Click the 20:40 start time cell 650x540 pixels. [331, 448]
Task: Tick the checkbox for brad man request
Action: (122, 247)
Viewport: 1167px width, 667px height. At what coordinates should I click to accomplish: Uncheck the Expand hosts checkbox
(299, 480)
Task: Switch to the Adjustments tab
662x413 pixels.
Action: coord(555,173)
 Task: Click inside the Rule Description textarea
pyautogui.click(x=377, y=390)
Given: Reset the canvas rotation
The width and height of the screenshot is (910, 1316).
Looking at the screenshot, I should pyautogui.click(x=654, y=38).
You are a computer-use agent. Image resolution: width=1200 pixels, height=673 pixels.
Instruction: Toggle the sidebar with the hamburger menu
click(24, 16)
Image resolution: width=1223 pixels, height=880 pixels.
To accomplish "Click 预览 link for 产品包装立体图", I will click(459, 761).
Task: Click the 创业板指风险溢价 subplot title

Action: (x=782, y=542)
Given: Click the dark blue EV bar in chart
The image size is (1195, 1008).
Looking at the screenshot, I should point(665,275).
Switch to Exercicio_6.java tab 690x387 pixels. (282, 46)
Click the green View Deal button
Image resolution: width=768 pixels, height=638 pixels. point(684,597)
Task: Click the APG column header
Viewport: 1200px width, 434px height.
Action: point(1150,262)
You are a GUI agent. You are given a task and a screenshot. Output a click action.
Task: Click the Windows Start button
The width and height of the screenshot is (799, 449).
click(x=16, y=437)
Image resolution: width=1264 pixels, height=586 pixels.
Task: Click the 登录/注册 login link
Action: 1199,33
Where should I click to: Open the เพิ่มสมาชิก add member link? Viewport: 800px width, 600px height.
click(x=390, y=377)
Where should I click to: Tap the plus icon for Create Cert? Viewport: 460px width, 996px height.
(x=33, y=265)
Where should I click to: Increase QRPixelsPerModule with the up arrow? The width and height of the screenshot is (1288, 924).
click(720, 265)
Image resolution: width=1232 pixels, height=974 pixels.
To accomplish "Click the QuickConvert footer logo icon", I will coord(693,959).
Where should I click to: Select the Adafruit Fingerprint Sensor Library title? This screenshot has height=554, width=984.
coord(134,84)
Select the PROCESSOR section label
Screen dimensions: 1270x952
========================================================================
### WHAT IS BEING ASKED
Your response must repeat all of the material above exactly.

### SOLUTION
Click the 20:40 start time cell 650x540 pixels. [331, 448]
Task: Tick the checkbox for brad man request
Action: (122, 247)
Viewport: 1167px width, 667px height. At what coordinates should I click to accomplish: Uncheck the Expand hosts checkbox
(299, 480)
Task: Switch to the Adjustments tab
662x413 pixels.
Action: coord(555,173)
 Task: Click inside the Rule Description textarea
pyautogui.click(x=377, y=390)
Given: Reset the canvas rotation
The width and height of the screenshot is (910, 1316).
Looking at the screenshot, I should pyautogui.click(x=654, y=38).
You are a computer-use agent. Image resolution: width=1200 pixels, height=673 pixels.
Instruction: Toggle the sidebar with the hamburger menu
click(24, 16)
Image resolution: width=1223 pixels, height=880 pixels.
To accomplish "Click 预览 link for 产品包装立体图", I will click(459, 761).
Task: Click the 创业板指风险溢价 subplot title

Action: (x=782, y=542)
Given: Click the dark blue EV bar in chart
The image size is (1195, 1008).
Looking at the screenshot, I should point(665,275).
Switch to Exercicio_6.java tab 690x387 pixels. (282, 46)
Click the green View Deal button
Image resolution: width=768 pixels, height=638 pixels. point(684,597)
Task: Click the APG column header
Viewport: 1200px width, 434px height.
Action: point(1150,262)
You are a GUI agent. You are given a task and a screenshot. Output a click action.
Task: Click the Windows Start button
The width and height of the screenshot is (799, 449).
click(x=16, y=437)
Image resolution: width=1264 pixels, height=586 pixels.
Task: Click the 登录/注册 login link
Action: 1199,33
Where should I click to: Open the เพิ่มสมาชิก add member link? Viewport: 800px width, 600px height.
click(x=390, y=377)
Where should I click to: Tap the plus icon for Create Cert? Viewport: 460px width, 996px height.
(x=33, y=265)
Where should I click to: Increase QRPixelsPerModule with the up arrow? The width and height of the screenshot is (1288, 924).
click(720, 265)
Image resolution: width=1232 pixels, height=974 pixels.
To accomplish "Click the QuickConvert footer logo icon", I will coord(693,959).
Where should I click to: Select the Adafruit Fingerprint Sensor Library title? This screenshot has height=554, width=984.
coord(134,84)
Select the PROCESSOR section label
Screen dimensions: 1270x952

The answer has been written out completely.